The campaign group of five awarded to Major I. D. Adams, Royal Warwickshire Regiment, who was wounded in the bocages in Normandy in July 1944, he subsequently had a successful career in the Diplomatic Service and appears to have earned an M.B.E. in later life

1939-45 Star; France and Germany Star; Defence and War Medals; General Service 1918-62, 1 clasp, Palestine 1945-48 (Major. I. D. Adams. Warwick.), mounted as worn, good very fine (5)

[M.B.E. (Civil Division)] London Gazette 12 June 2004 (Chair, Manor of Kennington Residents Association):

For services to Social Housing and to the community in Kennington, London.

Ian Day Adams was born at Hampstead, Middlesex in June 1923 and served with the 1/7th Battalion, Royal Warwickshire Regiment during the Second World War. Adams was caught in an air attack during the fierce actions for the bocages of Normandy in July 1944, recalled in The 2nd and 1/7th Battalions in Normandy:

'To everybody's surprise and relief, July 17 ended in reasonable peace for the 1/7th. The night was not so peaceful.

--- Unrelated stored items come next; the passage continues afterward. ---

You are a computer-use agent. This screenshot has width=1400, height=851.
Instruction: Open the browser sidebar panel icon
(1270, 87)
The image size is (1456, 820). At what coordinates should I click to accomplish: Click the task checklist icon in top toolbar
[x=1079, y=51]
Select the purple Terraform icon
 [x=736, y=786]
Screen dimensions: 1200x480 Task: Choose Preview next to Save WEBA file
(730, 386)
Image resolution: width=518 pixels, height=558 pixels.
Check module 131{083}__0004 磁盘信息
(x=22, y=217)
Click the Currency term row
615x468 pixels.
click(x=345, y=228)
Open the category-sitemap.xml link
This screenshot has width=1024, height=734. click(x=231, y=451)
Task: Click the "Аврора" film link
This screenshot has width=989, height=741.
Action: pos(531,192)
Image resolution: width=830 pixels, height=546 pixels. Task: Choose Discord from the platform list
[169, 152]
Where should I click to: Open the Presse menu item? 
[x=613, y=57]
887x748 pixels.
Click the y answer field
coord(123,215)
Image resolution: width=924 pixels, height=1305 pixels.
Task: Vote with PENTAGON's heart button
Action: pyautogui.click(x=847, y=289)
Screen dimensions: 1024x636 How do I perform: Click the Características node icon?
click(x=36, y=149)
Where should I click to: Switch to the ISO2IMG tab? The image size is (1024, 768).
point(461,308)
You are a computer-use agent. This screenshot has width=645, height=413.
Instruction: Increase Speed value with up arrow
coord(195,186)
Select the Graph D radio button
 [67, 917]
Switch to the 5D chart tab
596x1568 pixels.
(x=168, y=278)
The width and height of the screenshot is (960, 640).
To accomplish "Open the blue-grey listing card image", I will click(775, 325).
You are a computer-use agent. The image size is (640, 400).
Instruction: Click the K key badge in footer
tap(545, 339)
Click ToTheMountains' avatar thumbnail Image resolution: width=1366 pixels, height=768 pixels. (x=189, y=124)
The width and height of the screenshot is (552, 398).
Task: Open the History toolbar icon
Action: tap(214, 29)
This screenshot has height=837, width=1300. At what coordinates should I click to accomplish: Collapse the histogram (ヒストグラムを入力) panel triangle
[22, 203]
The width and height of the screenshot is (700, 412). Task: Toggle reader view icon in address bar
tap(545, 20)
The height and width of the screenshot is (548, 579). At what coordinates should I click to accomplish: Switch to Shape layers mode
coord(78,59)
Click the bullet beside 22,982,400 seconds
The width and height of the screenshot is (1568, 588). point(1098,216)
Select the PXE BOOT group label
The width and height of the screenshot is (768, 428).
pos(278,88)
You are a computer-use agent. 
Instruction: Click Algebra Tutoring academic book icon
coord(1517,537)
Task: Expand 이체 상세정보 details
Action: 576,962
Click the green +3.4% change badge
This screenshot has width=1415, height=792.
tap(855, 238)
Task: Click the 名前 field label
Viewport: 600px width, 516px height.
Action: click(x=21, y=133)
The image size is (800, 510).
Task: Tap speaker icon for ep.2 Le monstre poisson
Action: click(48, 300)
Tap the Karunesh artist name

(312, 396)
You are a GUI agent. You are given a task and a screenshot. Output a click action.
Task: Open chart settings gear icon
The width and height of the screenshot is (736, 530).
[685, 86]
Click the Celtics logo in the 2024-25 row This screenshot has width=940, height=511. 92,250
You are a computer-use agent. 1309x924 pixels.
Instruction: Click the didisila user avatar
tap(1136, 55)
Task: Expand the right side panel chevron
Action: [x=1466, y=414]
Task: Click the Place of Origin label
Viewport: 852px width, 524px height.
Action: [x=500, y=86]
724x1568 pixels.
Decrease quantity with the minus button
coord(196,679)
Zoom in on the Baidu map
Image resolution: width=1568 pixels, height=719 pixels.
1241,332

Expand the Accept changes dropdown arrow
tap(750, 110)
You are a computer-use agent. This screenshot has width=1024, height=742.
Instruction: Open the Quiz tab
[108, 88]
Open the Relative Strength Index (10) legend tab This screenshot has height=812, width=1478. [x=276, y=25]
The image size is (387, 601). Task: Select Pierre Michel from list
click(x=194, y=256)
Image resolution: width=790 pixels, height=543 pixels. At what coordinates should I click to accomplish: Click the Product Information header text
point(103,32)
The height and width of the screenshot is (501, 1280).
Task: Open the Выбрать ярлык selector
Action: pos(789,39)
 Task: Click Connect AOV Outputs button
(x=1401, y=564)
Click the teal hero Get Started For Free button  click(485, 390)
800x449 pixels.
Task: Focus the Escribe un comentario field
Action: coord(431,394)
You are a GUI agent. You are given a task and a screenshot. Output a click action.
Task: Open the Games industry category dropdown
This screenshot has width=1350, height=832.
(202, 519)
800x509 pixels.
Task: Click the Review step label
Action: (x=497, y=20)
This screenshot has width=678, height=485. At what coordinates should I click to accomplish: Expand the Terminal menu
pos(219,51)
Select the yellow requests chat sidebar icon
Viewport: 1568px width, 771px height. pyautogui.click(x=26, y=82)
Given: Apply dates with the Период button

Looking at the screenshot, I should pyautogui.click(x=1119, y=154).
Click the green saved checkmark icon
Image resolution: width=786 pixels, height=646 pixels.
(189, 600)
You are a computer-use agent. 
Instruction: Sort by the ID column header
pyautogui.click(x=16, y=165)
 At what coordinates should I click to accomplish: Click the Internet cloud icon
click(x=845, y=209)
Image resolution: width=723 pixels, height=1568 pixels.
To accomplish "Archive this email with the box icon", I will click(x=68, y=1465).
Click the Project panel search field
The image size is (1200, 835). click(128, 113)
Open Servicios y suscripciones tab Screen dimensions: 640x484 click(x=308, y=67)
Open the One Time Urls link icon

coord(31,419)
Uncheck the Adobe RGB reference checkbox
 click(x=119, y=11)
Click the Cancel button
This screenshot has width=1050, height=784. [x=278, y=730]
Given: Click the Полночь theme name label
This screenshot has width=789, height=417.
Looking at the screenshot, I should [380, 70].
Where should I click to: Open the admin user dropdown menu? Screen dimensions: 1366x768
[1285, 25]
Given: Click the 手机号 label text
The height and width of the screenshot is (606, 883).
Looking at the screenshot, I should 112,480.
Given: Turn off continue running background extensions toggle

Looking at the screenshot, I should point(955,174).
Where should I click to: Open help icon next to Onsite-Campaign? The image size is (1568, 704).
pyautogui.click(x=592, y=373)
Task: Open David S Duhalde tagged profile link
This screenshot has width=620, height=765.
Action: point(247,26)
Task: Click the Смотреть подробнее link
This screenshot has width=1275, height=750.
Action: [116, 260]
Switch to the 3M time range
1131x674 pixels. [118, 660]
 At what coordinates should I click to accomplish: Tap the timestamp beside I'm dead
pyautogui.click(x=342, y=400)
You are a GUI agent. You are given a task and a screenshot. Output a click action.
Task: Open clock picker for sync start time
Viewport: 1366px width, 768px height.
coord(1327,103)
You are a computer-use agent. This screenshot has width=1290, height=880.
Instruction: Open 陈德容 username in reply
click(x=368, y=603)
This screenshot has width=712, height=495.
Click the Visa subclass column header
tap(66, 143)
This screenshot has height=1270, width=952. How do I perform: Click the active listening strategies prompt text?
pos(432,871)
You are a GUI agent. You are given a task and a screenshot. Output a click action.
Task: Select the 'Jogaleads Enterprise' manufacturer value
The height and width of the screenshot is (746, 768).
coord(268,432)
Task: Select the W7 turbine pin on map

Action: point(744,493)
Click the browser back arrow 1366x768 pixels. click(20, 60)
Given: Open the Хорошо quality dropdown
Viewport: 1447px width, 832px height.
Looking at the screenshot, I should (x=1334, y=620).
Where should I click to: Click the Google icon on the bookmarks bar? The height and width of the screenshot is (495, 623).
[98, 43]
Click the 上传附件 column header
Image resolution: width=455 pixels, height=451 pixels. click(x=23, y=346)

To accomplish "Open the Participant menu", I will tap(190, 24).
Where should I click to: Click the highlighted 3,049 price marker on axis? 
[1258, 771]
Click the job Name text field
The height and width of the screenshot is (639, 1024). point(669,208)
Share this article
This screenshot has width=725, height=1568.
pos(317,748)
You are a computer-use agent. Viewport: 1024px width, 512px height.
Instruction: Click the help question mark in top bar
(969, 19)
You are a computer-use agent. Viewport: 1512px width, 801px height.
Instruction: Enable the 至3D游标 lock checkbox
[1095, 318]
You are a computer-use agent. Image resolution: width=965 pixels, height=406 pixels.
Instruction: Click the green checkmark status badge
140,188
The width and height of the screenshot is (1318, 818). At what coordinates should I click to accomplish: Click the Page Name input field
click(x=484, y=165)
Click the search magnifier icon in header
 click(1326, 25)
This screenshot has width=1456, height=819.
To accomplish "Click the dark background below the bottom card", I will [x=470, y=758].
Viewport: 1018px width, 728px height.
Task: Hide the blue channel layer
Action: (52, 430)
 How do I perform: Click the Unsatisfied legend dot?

Not long after dark Battalion H.Q. was mortared; then a few enemy aircraft came droning over the battlefield, dropped flares, circled, dived and begun to bomb the area. This exploit was remarkably accurate; two direct hits were scored on Battalion H.Q., possibly from 500-kilo bombs. Vehicles and ammunition began to burn and explode; some of the nearby trees took fire; and a good many casualties were incurred from this unlucky night. The carrier officer, Captain R. L. King, was killed with about four other men. The Adjutant, Captain W. J. Dawkins, and the signals officer, Lieutenant I. D. Adams, were wounded of the H.Q. group, plus about 10 other men.'

Adams subsequently took up with the Diplomatic Service, being appointed Consul at Siagon, 10 March 1952 and at Denver, for Colorado, Wyoming and Utah, from 21 August 1960. Upon retirement, he appears to have returned to London and served a number of terms for St Botolph without Bishopsgate Church on the City Deanery Synod. The senior member of that Church, he recited Rupert Brooke's Blow, bugles, blow on Remembrance Sunday, '...which typically he had learned by heart at short notice.' (http://www.botolph.org.uk/2017/08/10/ian-adams-rip/)

Adams also Chaired the Manor of Kennington Residents Association and died in August 2017; sold with copied research.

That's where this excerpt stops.